Мой отец – хозяин машинного отделения, и я спускался сюда довольно часто. В машинном отделении стоят два огромных двигателя и два не очень больших. Это вспомогачи. Отец научил меня заводить вспомогач, я учился старательно, но… относительно машинного отделения у меня всегда была своя маленькая тайна, мне здесь никогда не нравилось.

Вот я нажал красную кнопку, потянул за ручку, подождал, как положено, некоторое время и повернул, что надо – вспомогач, только что безмолвный, послушно урчит. Отец мной доволен, у меня всё получилось. Я тоже радуюсь его радостью, мне приятно, что я у него не такой уж бестолковый.

Но собственного, личною удовольствия от возни с двигателем я никогда не получал. Механизмыпочему-то меня не привлекали, весь дизайн машинного отделения слегка отталкивал и немного даже страшил.

Когда судно на ходу, здесь стоит ужасный грохот, человек может что-то говорить, а кажется, что он лишь беззвучно шевелит губами, при необходимости приходиться кричать в самое ухо. Повсюду здесь следы солярки, мазута, масел. Когда отец возится с машинами, в промасленной спецовке, он часто чумазый. Я почтительно отношусь к этим его занятиям: «сколько болтиков, сколько винтиков, всё-то надо знать». Но это лишь почтение. А искреннее, неподдельное восхищение он вызывает у меня в рубке во время вахты, когда стоит у штурвала в отутюженных брюках и чистой рубашке.

Однажды отец спросил меня: «А тебе какая команда больше нравится: верхняя или нижняя?» Я почувствовал себя крайне неловко, как не ответишь, всё будет плохо.
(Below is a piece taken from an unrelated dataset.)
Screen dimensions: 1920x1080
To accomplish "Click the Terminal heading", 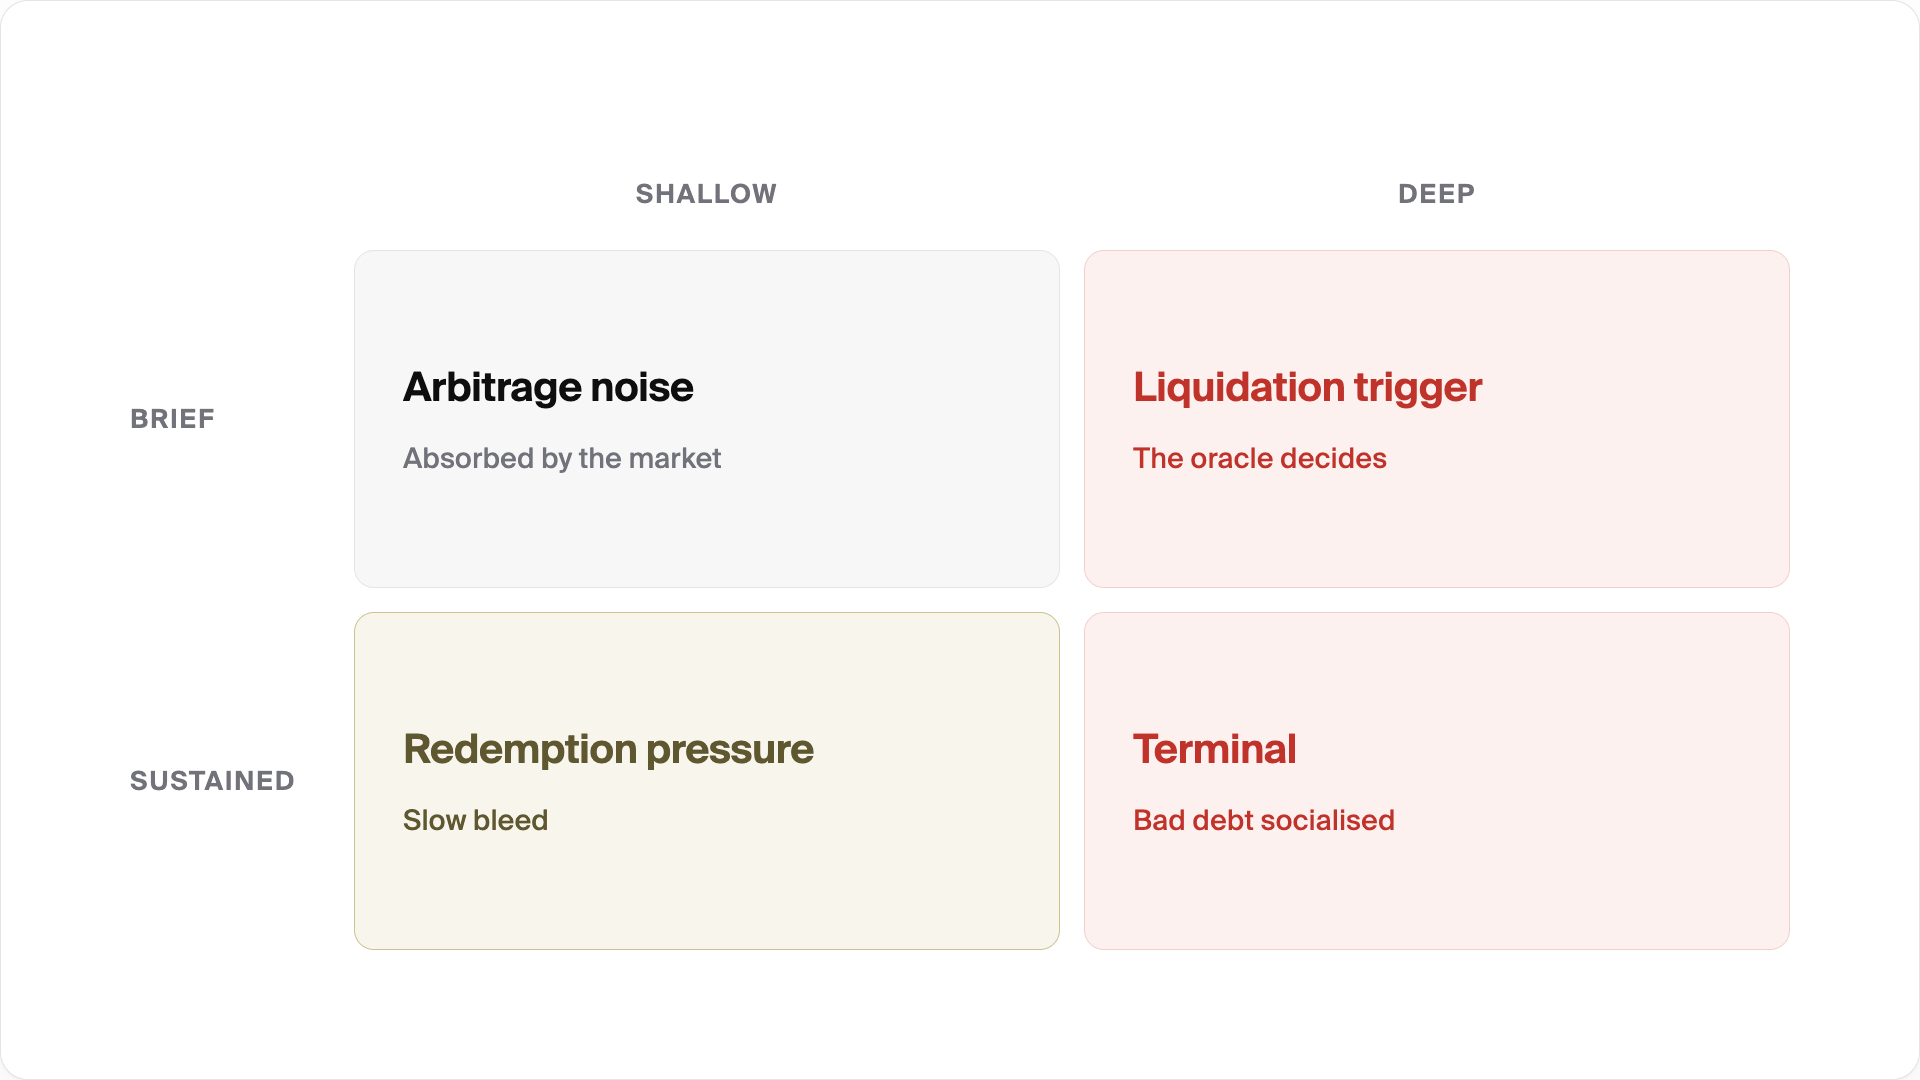I will coord(1214,749).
Если отдам предпочтение нижней команде, покривлю душой, и отец обязательно это заметит. Если скажу, что больше нравится верхняя – обижу отца, как бы выражу неуважение к его работе. Ребёнок не дипломат, он не умеет исхитриться так, что бы «и вашим и нашим». Я растерялся и, насупившись, молчал. И добился лишь того, чего хотел избежать, то есть обидел отца. Он ледяным тоном подвёл черту: «Нeхочешь разговаривать – не надо». Мне стало больно.
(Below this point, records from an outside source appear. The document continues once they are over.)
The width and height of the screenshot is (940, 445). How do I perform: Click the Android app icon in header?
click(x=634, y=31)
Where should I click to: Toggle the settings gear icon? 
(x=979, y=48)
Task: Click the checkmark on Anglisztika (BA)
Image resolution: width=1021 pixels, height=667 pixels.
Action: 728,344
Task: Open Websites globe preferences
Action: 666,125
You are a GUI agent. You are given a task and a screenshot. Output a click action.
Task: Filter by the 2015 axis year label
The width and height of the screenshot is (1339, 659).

В пору ранней молодости, как это чаще всего и бывает, я доставлял отцу не мало огорчений. Но всё это сгладилось, отошло, когда я повзрослел, и сам себя я уже не судил за прощённые мне грехи и даже не вспоминал о них, Но вот эта мелочь, пустяковина, как я обидел отца своим молчанием, не ответив на его вопрос, почему-то и доныне беспокоит душу. За это я даже не мог прощения попросить, потому что через пару десятилетий отец был быкрайне удивлён, чего ради я вспомнил о такой ерунде. А сейчас мне хочется через годы закричать: «Папа, я тогда молчал потому, что не хотел тебя обидеть. Не было другой причины».